**Your goal**
Reproduce each line below with no alterations.

(Pixel coordinate grounding data)
◆ ◆ ◆ ◆ ◆

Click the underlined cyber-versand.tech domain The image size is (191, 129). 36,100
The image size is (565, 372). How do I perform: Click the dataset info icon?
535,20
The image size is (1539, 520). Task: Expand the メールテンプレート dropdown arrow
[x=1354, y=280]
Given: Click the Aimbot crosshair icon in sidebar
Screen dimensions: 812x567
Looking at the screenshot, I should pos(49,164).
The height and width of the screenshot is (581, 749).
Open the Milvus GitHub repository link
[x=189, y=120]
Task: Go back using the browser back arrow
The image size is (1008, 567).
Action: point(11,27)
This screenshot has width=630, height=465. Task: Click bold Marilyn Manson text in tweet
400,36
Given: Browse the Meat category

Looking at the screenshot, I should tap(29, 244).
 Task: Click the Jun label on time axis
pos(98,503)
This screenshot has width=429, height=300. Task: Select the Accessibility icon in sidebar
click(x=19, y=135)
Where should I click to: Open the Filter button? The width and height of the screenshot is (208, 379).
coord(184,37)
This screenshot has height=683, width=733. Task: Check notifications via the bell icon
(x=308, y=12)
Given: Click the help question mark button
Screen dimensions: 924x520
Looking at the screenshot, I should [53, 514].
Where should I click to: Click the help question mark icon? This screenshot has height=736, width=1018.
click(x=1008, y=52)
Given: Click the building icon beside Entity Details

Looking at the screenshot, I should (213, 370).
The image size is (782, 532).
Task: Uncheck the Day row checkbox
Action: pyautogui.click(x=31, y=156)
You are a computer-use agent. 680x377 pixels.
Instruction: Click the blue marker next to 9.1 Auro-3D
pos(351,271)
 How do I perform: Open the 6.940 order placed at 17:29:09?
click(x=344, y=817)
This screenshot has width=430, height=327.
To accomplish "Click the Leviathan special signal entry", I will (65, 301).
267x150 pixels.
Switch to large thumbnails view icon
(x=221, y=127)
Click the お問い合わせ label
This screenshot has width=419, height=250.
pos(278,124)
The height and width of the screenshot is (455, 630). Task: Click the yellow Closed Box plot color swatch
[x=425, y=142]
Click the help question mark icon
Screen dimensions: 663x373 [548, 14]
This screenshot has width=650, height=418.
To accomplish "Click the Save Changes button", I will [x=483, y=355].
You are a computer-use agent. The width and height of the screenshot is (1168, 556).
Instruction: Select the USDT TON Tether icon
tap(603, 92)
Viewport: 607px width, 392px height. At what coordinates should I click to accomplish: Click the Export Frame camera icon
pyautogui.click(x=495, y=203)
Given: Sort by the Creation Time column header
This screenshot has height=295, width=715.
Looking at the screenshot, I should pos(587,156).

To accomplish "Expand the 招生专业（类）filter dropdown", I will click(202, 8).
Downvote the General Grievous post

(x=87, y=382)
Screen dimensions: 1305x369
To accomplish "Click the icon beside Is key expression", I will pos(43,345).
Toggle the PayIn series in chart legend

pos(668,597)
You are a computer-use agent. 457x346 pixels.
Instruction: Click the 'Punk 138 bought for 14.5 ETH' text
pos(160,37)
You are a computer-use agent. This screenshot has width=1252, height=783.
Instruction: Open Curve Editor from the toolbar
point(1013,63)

◆ ◆ ◆ ◆ ◆

**Exercise result**
Click the underlined cyber-versand.tech domain The image size is (191, 129). 36,100
The image size is (565, 372). How do I perform: Click the dataset info icon?
535,20
The image size is (1539, 520). Task: Expand the メールテンプレート dropdown arrow
[x=1354, y=280]
Given: Click the Aimbot crosshair icon in sidebar
Screen dimensions: 812x567
Looking at the screenshot, I should pos(49,164).
The height and width of the screenshot is (581, 749).
Open the Milvus GitHub repository link
[x=189, y=120]
Task: Go back using the browser back arrow
The image size is (1008, 567).
Action: point(11,27)
This screenshot has width=630, height=465. Task: Click bold Marilyn Manson text in tweet
400,36
Given: Browse the Meat category

Looking at the screenshot, I should tap(29, 244).
 Task: Click the Jun label on time axis
pos(98,503)
This screenshot has width=429, height=300. Task: Select the Accessibility icon in sidebar
click(x=19, y=135)
Where should I click to: Open the Filter button? The width and height of the screenshot is (208, 379).
coord(184,37)
This screenshot has height=683, width=733. Task: Check notifications via the bell icon
(x=308, y=12)
Given: Click the help question mark button
Screen dimensions: 924x520
Looking at the screenshot, I should [53, 514].
Where should I click to: Click the help question mark icon? This screenshot has height=736, width=1018.
click(x=1008, y=52)
Given: Click the building icon beside Entity Details

Looking at the screenshot, I should (213, 370).
The image size is (782, 532).
Task: Uncheck the Day row checkbox
Action: pyautogui.click(x=31, y=156)
You are a computer-use agent. 680x377 pixels.
Instruction: Click the blue marker next to 9.1 Auro-3D
pos(351,271)
 How do I perform: Open the 6.940 order placed at 17:29:09?
click(x=344, y=817)
This screenshot has width=430, height=327.
To accomplish "Click the Leviathan special signal entry", I will (65, 301).
267x150 pixels.
Switch to large thumbnails view icon
(x=221, y=127)
Click the お問い合わせ label
This screenshot has width=419, height=250.
pos(278,124)
The height and width of the screenshot is (455, 630). Task: Click the yellow Closed Box plot color swatch
[x=425, y=142]
Click the help question mark icon
Screen dimensions: 663x373 [548, 14]
This screenshot has width=650, height=418.
To accomplish "Click the Save Changes button", I will [x=483, y=355].
You are a computer-use agent. The width and height of the screenshot is (1168, 556).
Instruction: Select the USDT TON Tether icon
tap(603, 92)
Viewport: 607px width, 392px height. At what coordinates should I click to accomplish: Click the Export Frame camera icon
pyautogui.click(x=495, y=203)
Given: Sort by the Creation Time column header
This screenshot has height=295, width=715.
Looking at the screenshot, I should pos(587,156).

To accomplish "Expand the 招生专业（类）filter dropdown", I will click(202, 8).
Downvote the General Grievous post

(x=87, y=382)
Screen dimensions: 1305x369
To accomplish "Click the icon beside Is key expression", I will pos(43,345).
Toggle the PayIn series in chart legend

pos(668,597)
You are a computer-use agent. 457x346 pixels.
Instruction: Click the 'Punk 138 bought for 14.5 ETH' text
pos(160,37)
You are a computer-use agent. This screenshot has width=1252, height=783.
Instruction: Open Curve Editor from the toolbar
point(1013,63)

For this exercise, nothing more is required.